REQUEST 1 — Why does the file ingestion assignment have you write the column names into a YAML file? Answer in one to three sentences.
REQUEST 2 — Continue the file ingestion notebook from the point where it stops.

SOURCE EXTRACT —
Task: File Ingestion and Schema validation
Take any csv/text file of 2+ GB of your choice. --- (You can do this assignment on Google colab)

Read the file ( Present approach of reading the file )

Try different methods of file reading eg: Dask, Modin, Ray, pandas and present your findings in term of computational efficiency

Perform basic validation on data columns : eg: remove special character , white spaces from the col name

As you already know the schema hence create a YAML file and write the column name in YAML file. --define separator of
read and write file, column name in YAML

Validate number of columns and column name of ingested file with YAML.

Write the file in pipe separated text file (|) in gz format.

Create a summary of the file:

Total number of rows,

total number of columns

file size

In [1]:
%%writefile testutility.py
import logging
import os
import subprocess
import yaml
import pandas as pd
import datetime
import gc
import re


################
# File Reading #
################

def read_config_file(filepath):
    with open(filepath, 'r') as stream:
        try:
            return yaml.safe_load(stream)
        except yaml.YAMLError as exc:
            logging.error(exc)


def replacer(string, char):
    pattern = char + '{2,}'
    string = re.sub(pattern, char, string)
    return string

def col_header_val(df,table_config):
    '''
    replace whitespaces in the column
    and standardized column names
    '''
    df.columns = df.columns.str.lower()
    df.columns = df.columns.str.replace('[^\w]','_',regex=True)
    df.columns = list(map(lambda x: x.strip('_'), list(df.columns)))
    df.columns = list(map(lambda x: replacer(x,'_'), list(df.columns)))
    expected_col = list(map(lambda x: x.lower(),  table_config['columns']))
    expected_col.sort()
    df.columns =list(map(lambda x: x.lower(), list(df.columns)))
    df = df.reindex(sorted(df.columns), axis=1)
    if len(df.columns) == len(expected_col) and list(expected_col)  == list(df.columns):
        print("column name and column length validation passed")
        return 1
    else:
        print("column name and column length validation failed")
        mismatched_columns_file = list(set(df.columns).difference(expected_col))
        print("Following File columns are not in the YAML file",mismatched_columns_file)
        missing_YAML_file = list(set(expected_col).difference(df.columns))
        print("Following YAML columns are not in the file uploaded",missing_YAML_file)
        logging.info(f'df columns: {df.columns}')
        logging.info(f'expected columns: {expected_col}')
        return 0

Writing testutility.py


### Write YAML file

In [6]:
%%writefile file.yaml
file_type: csv
dataset_name: testfile
file_name: test_data
table_name: edsurv
inbound_delimiter: ","
outbound_delimiter: "|"

STORED ROWS —
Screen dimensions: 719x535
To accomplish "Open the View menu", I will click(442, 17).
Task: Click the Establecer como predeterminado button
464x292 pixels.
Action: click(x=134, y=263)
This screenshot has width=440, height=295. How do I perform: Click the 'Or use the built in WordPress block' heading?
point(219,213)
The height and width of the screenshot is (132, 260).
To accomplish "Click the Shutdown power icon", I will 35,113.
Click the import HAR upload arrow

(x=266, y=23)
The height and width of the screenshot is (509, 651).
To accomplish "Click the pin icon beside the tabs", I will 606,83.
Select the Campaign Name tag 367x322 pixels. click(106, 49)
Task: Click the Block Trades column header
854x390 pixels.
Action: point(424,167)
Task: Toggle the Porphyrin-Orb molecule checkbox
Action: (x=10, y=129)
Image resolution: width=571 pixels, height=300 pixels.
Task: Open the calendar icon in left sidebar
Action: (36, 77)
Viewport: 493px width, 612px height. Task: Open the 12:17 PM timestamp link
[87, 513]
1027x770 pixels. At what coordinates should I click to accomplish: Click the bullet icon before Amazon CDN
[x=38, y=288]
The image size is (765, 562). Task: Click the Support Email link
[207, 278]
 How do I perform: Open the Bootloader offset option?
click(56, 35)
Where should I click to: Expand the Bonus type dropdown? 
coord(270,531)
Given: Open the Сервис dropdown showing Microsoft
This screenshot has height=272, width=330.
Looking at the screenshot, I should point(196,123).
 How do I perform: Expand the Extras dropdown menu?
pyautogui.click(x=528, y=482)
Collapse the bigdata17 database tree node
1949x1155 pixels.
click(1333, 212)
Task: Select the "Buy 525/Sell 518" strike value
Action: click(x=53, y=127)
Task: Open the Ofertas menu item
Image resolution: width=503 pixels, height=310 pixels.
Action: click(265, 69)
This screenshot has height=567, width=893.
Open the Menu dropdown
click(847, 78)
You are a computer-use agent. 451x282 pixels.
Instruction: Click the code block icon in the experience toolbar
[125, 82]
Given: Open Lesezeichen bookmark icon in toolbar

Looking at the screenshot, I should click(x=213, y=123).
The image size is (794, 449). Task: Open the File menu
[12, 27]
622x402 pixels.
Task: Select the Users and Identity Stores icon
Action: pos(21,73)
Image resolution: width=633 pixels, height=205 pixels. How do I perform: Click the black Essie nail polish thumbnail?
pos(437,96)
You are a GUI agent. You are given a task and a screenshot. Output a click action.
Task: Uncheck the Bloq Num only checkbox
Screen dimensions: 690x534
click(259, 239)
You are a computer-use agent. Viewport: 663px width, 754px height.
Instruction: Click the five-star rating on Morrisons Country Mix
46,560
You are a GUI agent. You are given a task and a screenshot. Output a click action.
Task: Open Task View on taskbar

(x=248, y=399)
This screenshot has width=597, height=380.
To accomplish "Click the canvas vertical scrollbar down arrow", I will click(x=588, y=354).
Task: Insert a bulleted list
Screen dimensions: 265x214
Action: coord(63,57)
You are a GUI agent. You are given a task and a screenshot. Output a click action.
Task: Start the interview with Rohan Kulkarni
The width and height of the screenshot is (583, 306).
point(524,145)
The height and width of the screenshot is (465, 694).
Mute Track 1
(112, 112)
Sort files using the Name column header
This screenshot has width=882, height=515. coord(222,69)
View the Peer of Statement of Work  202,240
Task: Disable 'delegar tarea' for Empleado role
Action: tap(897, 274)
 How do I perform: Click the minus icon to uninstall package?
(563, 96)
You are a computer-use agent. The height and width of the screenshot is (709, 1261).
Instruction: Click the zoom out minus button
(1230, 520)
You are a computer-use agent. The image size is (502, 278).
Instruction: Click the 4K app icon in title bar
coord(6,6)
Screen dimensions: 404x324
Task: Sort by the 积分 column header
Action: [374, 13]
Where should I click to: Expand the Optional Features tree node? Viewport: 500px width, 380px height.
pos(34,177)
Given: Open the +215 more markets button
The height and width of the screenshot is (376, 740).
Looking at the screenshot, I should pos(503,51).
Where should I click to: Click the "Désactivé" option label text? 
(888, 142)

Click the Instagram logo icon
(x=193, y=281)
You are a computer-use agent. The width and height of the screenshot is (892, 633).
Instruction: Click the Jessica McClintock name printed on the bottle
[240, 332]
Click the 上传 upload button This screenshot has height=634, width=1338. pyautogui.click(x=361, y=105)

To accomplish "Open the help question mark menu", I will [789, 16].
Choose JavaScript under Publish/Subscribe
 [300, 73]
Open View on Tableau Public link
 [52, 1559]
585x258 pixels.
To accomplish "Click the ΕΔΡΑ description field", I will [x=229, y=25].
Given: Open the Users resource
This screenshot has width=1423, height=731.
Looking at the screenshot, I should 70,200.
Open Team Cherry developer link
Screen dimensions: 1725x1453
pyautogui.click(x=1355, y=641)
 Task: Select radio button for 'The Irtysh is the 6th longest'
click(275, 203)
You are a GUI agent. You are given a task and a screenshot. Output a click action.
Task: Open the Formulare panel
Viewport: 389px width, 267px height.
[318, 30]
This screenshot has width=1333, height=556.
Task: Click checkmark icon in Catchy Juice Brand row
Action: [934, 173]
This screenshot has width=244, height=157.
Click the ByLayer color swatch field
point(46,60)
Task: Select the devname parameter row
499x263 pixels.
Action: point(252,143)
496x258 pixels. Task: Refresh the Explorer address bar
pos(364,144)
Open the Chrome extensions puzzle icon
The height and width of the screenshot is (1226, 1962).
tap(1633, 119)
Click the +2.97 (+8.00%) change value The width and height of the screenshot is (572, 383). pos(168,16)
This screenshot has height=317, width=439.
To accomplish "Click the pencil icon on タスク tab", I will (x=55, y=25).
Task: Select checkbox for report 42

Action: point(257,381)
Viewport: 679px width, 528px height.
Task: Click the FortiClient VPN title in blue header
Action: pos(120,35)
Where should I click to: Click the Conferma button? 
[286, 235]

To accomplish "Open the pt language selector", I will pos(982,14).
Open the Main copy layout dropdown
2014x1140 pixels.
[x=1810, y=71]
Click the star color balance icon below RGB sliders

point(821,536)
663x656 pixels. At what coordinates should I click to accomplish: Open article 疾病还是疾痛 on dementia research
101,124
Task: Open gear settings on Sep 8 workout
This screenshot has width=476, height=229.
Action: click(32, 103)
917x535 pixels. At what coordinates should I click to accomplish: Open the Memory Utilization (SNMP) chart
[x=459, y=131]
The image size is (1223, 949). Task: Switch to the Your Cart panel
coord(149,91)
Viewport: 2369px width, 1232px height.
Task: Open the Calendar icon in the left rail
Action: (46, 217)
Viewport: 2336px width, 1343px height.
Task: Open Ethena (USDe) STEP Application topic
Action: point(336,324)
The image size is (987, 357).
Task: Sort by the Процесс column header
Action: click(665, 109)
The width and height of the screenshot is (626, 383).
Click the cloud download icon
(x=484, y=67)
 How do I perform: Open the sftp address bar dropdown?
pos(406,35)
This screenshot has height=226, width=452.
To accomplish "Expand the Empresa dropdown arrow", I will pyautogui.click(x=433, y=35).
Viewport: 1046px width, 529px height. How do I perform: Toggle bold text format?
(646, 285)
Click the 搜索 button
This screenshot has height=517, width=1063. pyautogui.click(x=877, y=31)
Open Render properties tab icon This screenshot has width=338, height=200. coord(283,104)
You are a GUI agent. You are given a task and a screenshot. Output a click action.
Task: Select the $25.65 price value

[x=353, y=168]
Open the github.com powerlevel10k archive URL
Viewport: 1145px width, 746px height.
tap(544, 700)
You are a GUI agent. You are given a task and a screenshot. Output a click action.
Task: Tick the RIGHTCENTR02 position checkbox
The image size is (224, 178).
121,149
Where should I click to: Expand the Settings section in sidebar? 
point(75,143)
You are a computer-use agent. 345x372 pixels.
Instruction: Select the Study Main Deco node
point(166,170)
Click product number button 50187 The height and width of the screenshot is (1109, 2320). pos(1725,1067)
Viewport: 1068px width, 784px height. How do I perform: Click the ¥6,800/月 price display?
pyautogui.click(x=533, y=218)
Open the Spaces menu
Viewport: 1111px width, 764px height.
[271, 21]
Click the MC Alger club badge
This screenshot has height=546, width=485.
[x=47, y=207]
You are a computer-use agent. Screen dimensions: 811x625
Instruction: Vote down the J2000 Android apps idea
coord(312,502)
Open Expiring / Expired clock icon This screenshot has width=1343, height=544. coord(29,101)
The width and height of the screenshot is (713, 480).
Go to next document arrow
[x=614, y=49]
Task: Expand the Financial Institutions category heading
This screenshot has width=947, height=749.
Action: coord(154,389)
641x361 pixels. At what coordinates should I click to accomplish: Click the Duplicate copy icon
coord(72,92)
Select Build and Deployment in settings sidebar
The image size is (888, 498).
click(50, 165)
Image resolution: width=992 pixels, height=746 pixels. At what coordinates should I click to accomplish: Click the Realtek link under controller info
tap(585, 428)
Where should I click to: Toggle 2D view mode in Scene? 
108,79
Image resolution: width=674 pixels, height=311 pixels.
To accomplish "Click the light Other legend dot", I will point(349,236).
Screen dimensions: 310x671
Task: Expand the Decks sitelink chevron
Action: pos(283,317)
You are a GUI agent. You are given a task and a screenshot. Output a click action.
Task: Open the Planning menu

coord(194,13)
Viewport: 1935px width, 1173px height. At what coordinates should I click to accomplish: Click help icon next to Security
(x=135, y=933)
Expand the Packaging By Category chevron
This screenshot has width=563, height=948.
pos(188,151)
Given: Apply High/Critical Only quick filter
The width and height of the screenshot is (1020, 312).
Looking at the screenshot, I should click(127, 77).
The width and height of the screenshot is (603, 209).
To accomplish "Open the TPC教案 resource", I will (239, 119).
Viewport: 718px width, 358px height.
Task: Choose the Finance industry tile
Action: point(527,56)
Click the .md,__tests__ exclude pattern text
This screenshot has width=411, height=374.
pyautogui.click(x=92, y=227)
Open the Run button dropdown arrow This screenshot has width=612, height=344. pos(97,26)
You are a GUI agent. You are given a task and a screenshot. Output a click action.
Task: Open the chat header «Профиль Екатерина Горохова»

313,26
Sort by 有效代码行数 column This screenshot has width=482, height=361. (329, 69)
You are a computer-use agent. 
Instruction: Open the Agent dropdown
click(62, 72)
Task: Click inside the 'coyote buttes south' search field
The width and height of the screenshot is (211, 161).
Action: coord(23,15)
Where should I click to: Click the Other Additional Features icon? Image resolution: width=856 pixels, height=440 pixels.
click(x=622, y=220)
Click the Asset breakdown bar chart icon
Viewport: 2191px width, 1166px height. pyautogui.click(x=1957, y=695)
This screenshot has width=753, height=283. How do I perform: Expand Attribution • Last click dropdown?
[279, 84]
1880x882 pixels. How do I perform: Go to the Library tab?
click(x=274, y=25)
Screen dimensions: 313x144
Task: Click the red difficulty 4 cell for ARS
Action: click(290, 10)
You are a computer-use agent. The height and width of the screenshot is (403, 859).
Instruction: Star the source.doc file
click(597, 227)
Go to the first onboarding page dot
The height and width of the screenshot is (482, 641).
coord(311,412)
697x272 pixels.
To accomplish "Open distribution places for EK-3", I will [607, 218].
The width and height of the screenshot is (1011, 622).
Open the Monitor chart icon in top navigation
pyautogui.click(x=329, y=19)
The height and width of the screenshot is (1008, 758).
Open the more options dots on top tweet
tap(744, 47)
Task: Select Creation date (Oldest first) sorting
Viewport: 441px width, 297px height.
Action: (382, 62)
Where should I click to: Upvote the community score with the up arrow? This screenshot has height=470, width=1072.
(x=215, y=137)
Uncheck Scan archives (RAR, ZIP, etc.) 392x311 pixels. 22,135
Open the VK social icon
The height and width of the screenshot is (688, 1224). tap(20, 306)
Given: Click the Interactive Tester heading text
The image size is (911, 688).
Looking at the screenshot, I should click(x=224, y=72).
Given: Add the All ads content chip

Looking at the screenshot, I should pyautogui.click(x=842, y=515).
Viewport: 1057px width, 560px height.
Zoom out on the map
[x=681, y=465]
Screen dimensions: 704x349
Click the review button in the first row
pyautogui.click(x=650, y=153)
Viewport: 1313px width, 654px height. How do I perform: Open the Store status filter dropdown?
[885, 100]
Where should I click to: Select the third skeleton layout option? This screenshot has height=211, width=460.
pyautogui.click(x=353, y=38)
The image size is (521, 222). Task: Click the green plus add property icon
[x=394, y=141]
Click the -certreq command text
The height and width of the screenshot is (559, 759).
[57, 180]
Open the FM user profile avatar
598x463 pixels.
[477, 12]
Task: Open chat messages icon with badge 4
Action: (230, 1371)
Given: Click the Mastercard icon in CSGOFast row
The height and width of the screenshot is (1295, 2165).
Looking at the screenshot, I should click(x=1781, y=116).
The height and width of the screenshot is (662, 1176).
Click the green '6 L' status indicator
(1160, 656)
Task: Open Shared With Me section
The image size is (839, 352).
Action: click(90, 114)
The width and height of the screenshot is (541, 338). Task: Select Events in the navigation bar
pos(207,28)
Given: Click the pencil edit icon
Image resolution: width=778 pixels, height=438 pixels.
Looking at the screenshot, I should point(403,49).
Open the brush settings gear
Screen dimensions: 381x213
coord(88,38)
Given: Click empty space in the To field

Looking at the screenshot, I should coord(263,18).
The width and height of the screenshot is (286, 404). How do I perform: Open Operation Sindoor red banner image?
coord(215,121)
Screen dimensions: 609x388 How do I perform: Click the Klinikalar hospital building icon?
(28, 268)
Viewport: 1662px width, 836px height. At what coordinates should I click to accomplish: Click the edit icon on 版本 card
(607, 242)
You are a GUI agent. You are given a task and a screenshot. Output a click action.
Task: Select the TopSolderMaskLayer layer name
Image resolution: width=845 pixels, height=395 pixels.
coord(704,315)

TASK ANSWER 1 — The schema is already known, so the column names can be recorded in a YAML file along with the separators for reading and writing. The ingested file's column count and column names are then validated against that YAML file.

TASK ANSWER 2 —
skip_leading_rows: 1
columns:
    - City name
    - rights
    - network

Overwriting file.yaml


In [7]:
# Read config file
import testutility as util
config_data = util.read_config_file("file.yaml")

In [8]:
config_data['inbound_delimiter']

','

In [9]:
#inspecting data of config file
config_data

{'file_type': 'csv',
 'dataset_name': 'testfile',
 'file_name': 'test_data',
 'table_name': 'edsurv',
 'inbound_delimiter': ',',
 'outbound_delimiter': '|',
 'skip_leading_rows': 1,
 'columns': ['City name', 'rights', 'network']}

In [10]:
from google.colab import drive
drive.mount('/content/drive')

Mounted at /content/drive


In [31]:
from dask import dataframe as dd
dask_df = dd.read_csv('/content/drive/MyDrive/dataset/OlympicTV.csv')
print("Read csv with dask: ")

Read csv with dask: 


In [None]:
!pip install modin

In [None]:
!pip install ray

Read the data with Modin and Ray

In [34]:
import modin.pandas as pd
import ray
ray.shutdown()
ray.init()
df = pd.read_csv('/content/drive/MyDrive/dataset/OlympicTV.csv')
print("Read csv with modin and ray: ")

2023-06-21 19:05:33,892	INFO worker.py:1636 -- Started a local Ray instance.


Read csv with modin and ray: 


In [36]:
#No. of Rows
len(df.index)

10

In [37]:
#No, of Columns
len(df.columns)

3

In [38]:
# remove special character
df.columns=df.columns.str.replace('[#,@,&]','')



In [39]:
#To remove white space from columns
df.columns = df.columns.str.replace(' ', '')

In [40]:
data=df.columns
data

Index(['Cityname', 'rights', 'network'], dtype='object')

In [11]:
# Normal reading process of the file
import pandas as pd
df_sample = pd.read_csv("/content/drive/MyDrive/dataset/OlympicTV.csv",delimiter=',')
df_sample.head()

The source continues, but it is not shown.